Tuttavia, è abbastanza frequente che gli attentati in Turchia non vengano rivendicati, poiché i principali indiziati (Isis e diversi gruppi curdi) avrebbero interesse ad alimentare un clima di incertezza generale nel Paese islamico.

Le indagini condotte dalla polizia di Istanbul si erano orientate fin da subito sulla pista dell’Isis, mentre le forze di sicurezza turche hanno scatenato una gigantesca caccia all’uomo estesa a tutto il Paese, nel tentativo di catturare il killer della discoteca Reina.

Il principale quotidiano indipendente turco Hurriyet, ha scritto che l’attentato di Istanbul potrebbe essere stato il risultato di grosse mancanze dell’intelligence, visto che un attacco del genere era previsto da tempo.

Di recente le autorità avevano mandato degli avvertimenti ai governatori provinciali riguardo alla possibilità di grandi attacchi terroristiciin luoghi affollati frequentati anche da stranieri e turisti, soprattutto a Istanbul e ad Ankara.

Il problema, secondo Hurriyet, è che per molti anni in Turchia diversi enti giudiziari e agenzie di sicurezza sono stati effettivamente appaltati ai simpatizzanti di Fethullah Gülen, il principale avversario politico di Erdoğan, considerato dal governo l’organizzatore del tentato colpo di stato dello scorso luglio.

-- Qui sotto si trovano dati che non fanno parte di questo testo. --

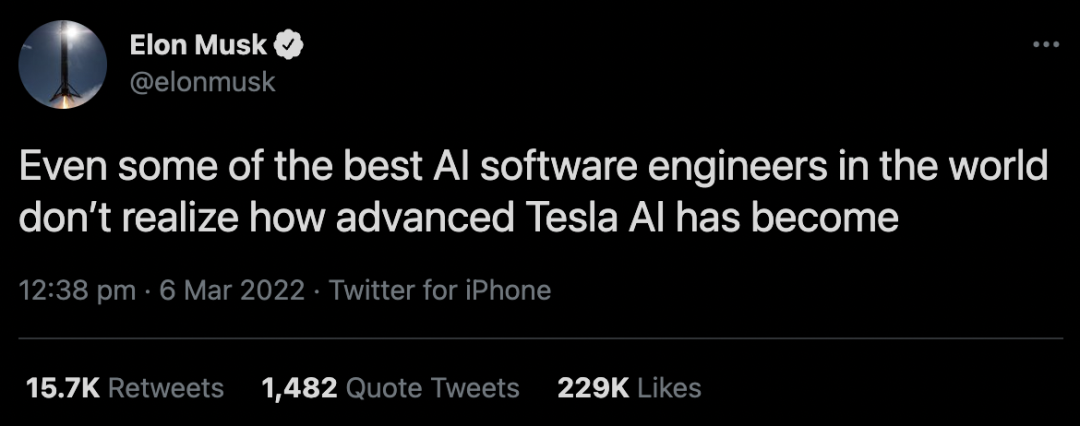The height and width of the screenshot is (426, 1080).
Task: Open the "Twitter for iPhone" source link
Action: coord(440,291)
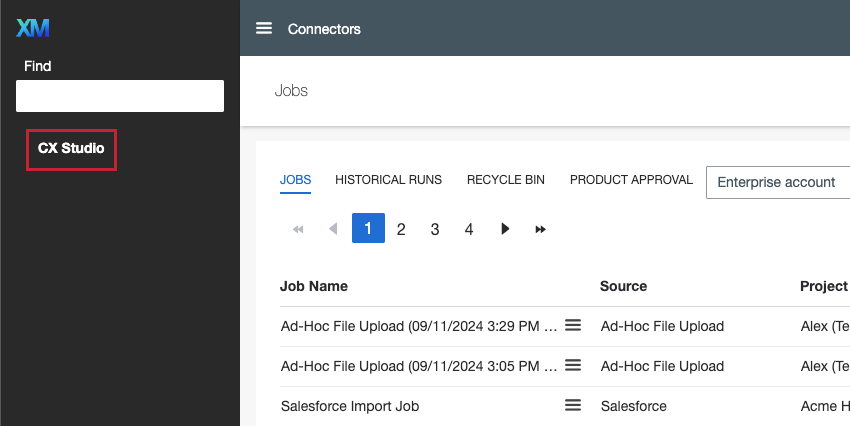Jump to last page of jobs
This screenshot has height=426, width=850.
[x=540, y=229]
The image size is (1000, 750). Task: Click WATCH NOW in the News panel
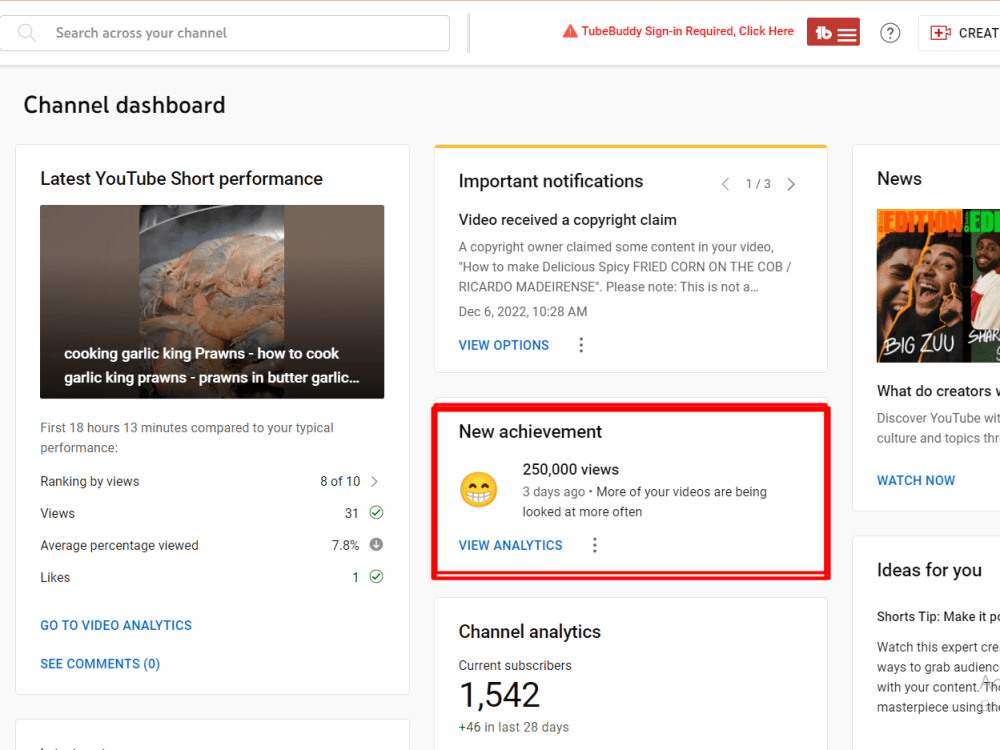[915, 480]
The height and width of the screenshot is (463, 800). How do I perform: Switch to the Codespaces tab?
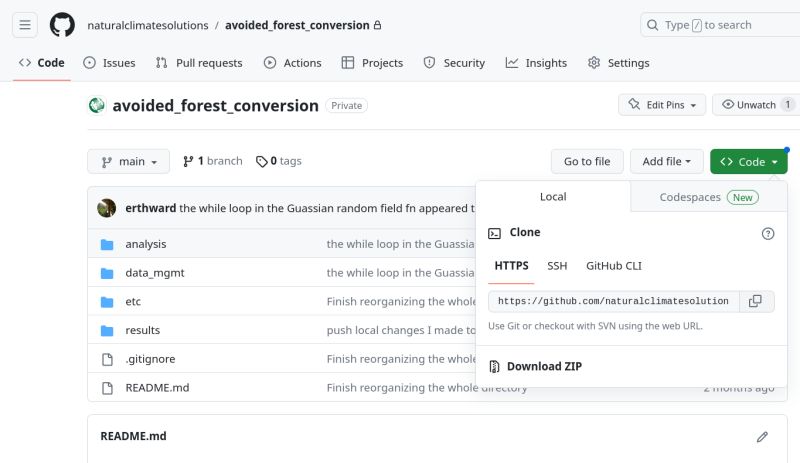tap(708, 197)
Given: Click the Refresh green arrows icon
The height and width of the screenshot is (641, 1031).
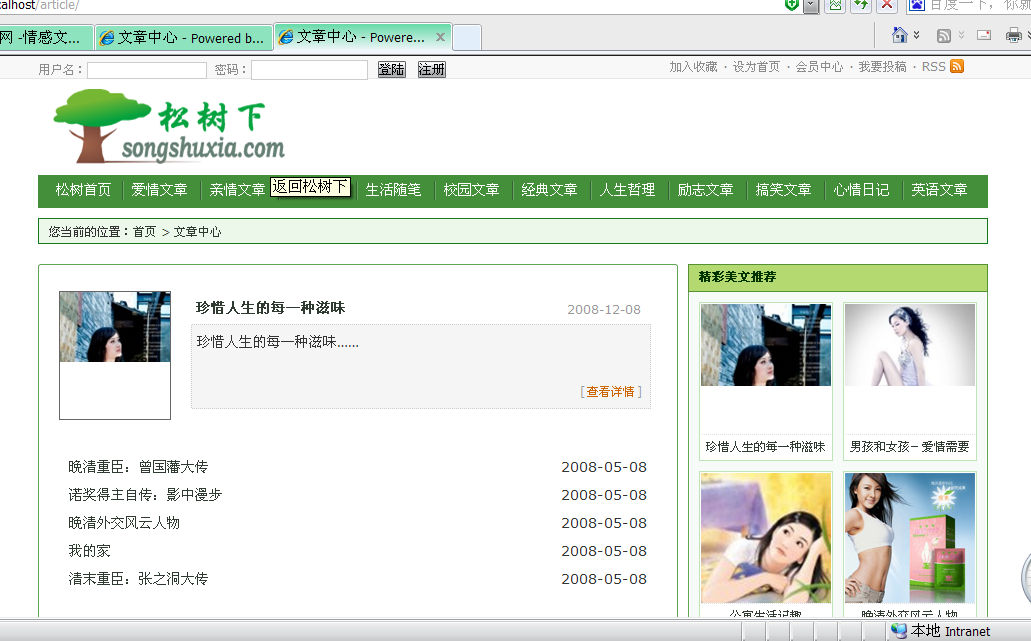Looking at the screenshot, I should (860, 5).
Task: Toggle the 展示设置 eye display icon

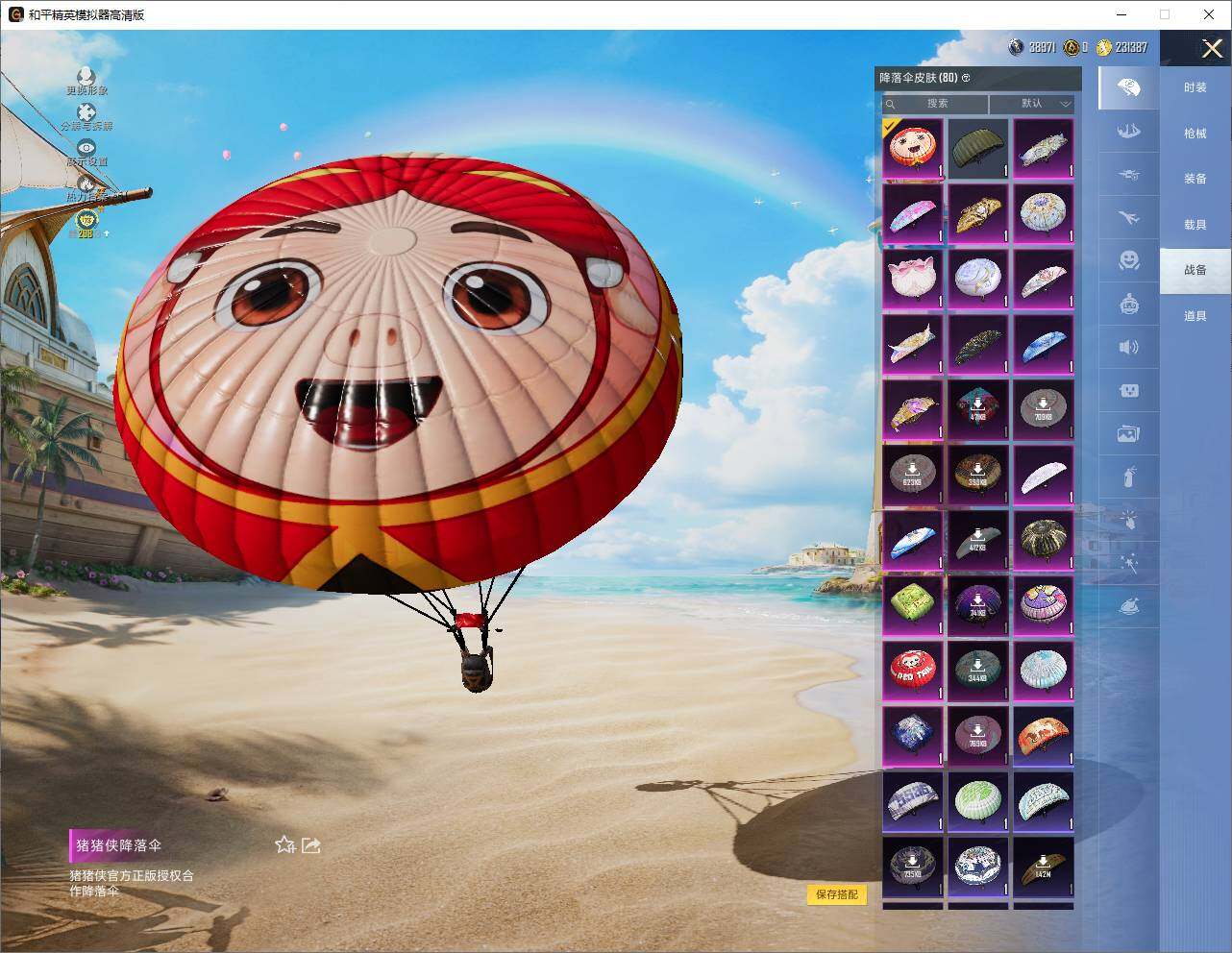Action: click(86, 148)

Dopo il fallito golpe, il governo ha licenziato migliaia di funzionari accusati di simpatizzare per Gülen e li ha sostituiti con nuovi elementi, spesso troppo giovani e inesperti per affrontare emergenze di questo tipo.

L’attentatore sarebbe legato all’Isis e farebbe parte della stessa cellula di Istanbul che ha colpito l’aeroporto Ataturk. Sembra anche ormai certo che il terrorista parlasse arabo e dovrebbe essere nativo dell’Asia centrale, originario del Kirghizistan o dell’Uzbekistan.

Le segnalazioni di possibili attacchi avevano scatenato una serie di blitz delle forze speciali turche, tra il 28 e il 31 dicembre. Nel corso delle operazioni sono stati arrestati 63 presunti affiliati all’Isis, alcuni dei quali potrebbero aver collaborato con la polizia turca per arrivare all’identificazione dell’autore della strage di Capodanno..

La BBC, citando alcuni resoconti apparsi sulla stampa turca, ha riportato che nei sette minuti dell’attacco sono stati sparati almeno 180 colpi di arma da fuoco. L'assalitore, arrivato a bordo di un taxi, ha usato un fucile mitragliatore, sparando all’impazzata contro le circa 600 persone che si trovavano nel club.

La maggior parte delle 39 vittime sono stranieri,esattamente 27, tra i quali si elencano sette sauditi, quattro iracheni, tre libanesi, due giordani, due marocchini, due indiani oltre ad almeno un siriano, un israeliano, un francese, un tunisino, un belga, un kuwaitiano, una canadese e un russo.

Nella notte è giunta l’unanime condanna del Consiglio di sicurezza delle Nazioni Unite che ha ribadito che “ogni atto di terrorismo è criminale e ingiustificabile, indipendentemente dalla motivazione, da dove e da chiunque venga commesso”.